* [Textauszug]
----
In zeitlicher Hinsicht fallen die Erwerbsvorgänge ebenfalls in den Kartellzeitraum. Der erste streitgegenständliche Leasingvertrag wurde im Jahr 2004 abgeschlossen, die letzten im Jahr 2011. Da die Bruttopreislisten für das Jahr 2011 noch im Jahr 2010 erstellt wurden, sind diese Erwerbsvorgänge ebenfalls vom Kartell betroffen (OLG Stuttgart, Urteil vom 4. April 2019 – 2 U 101/18, juris Rn. 143).

 

c)

Für die Betroffenheit ist unerheblich, ob und inwieweit die Transaktionspreise der vom jeweiligen Anspruchssteller erworbenen Fahrzeuge durch die Kartellabsprache beeinflusst waren. Es genügt, dass diese Fahrzeuge auf den Grundmodellen („Ecktypen“) aufbauten, deren Listenpreise Gegenstand der Absprachen waren, da die durch das Kartell bewirkte Verfälschung der Bedingungen des Marktgeschehens damit jedenfalls geeignet war, sich auf die individuellen Transaktionspreise für Fahrzeuge der kartellbeteiligten LKW-Hersteller auszuwirken (BGH, Urteil vom 23. September 2020 – KZR 35/19, juris Rn. 33 – LKW-Kartell I; BGH, Urteil vom 13. April 2021 – KZR 19/20, juris Rn. 23 – LKW-Kartell II). Selbst wenn für die vom Endkunden bezahlten Preise auch die sehr unterschiedlichen und sehr unterschiedlich teuren Aufbauten und sonstigen Ausstattungen von erheblicher Bedeutung sind, ändert dies nichts daran, dass in den nicht wegzudenkenden Kostenerhöhungen für die Basismodelle immer auch das kartellbedingt erhöhte Niveau gleichsam mitläuft (OLG Schleswig, Urteil vom 17. Februar 2020 – 16 U 43/19 Kart, juris Rn. 88). Aus dieser Bedeutung der Listenpreise ergibt sich zugleich, dass Mitglieder der Marktgegenseite, die Fahrzeuge der Kartellbeteiligten erworben haben, von dem Kartellverstoß so betroffen waren, dass nachteilige Folgen für ihre Vermögenslage eintreten konnten. Weiterer Feststellungen zu den Auswirkungen auf einzelne Transaktionen bedarf es für die haftungsbegründende Kausalität nicht (BGH, Urteil vom 23. September 2020 – KZR 35/19, juris Rn. 33 – LKW-Kartell I; BGH, Urteil vom 13. April 2021 – KZR 19/20, juris Rn. 23 – LKW-Kartell II).
----
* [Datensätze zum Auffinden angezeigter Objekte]
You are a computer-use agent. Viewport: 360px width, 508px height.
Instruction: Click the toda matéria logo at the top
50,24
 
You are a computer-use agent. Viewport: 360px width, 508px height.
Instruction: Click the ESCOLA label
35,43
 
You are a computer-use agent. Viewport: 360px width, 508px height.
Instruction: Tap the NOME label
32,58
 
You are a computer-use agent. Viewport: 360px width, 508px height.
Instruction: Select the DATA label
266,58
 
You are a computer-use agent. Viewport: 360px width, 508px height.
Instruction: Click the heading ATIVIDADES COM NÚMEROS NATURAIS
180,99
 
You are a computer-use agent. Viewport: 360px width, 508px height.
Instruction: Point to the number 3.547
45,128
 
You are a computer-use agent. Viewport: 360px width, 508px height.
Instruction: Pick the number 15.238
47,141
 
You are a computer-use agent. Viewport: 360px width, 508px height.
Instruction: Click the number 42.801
----
* [Aufgaben]
1) Beantworte zum Textauszug über das LKW-Kartell die folgenden Fragen:
(a) In welchem Jahr wurde der erste streitgegenständliche Leasingvertrag abgeschlossen?
(b) Auf welchen Modellen mussten die erworbenen Fahrzeuge aufbauen, damit Betroffenheit vorliegt?
(c) Welches Gericht erließ das Urteil vom 17. Februar 2020 im Verfahren 16 U 43/19 Kart?
2) Schreibe eine Fortsetzung des Textauszugs über das LKW-Kartell, die an seinen letzten Satz anschließt.

* [Lösungen]
1)
(a) Im Jahr 2004.
(b) Auf den Grundmodellen („Ecktypen“), deren Listenpreise Gegenstand der Absprachen waren.
(c) Das OLG Schleswig.

2)
 

d)

Die Beklagte hat auch keine Umstände vorgetragen, weshalb wegen fehlender Kartelldisziplin oder aus anderen Gründen im Einzelfall ein Verkaufsvorgang nicht von der Kartellabsprache umfasst gewesen sein soll. Insoweit besteht die von der Beklagten zu widerlegende Vermutung, dass die an der Abstimmung beteiligten und weiterhin auf dem Markt tätigen Unternehmen die mit ihren Wettbewerbern ausgetauschten Informationen bei der Festlegung ihres Marktverhaltens berücksichtigt haben (EuGH, Urteil vom 04. Juni 2009 – C-8/08, Rn. 51; EuGH, Urteil vom 19. März 2015 – C-286/13 P, Rn. 127).

 

e)

Einem Schadensersatzanspruch steht auch nicht entgegen, dass die Fahrzeuge vorliegend nicht käuflich erworben, sondern geleast wurden (OLG Stuttgart, Urteil vom 06. April 2023 – 2 U 58/22).

 

aa)

Die Entstehung eines kartellbedingten Schadens hat die Klägerin schlüssig dargelegt.

 

(1)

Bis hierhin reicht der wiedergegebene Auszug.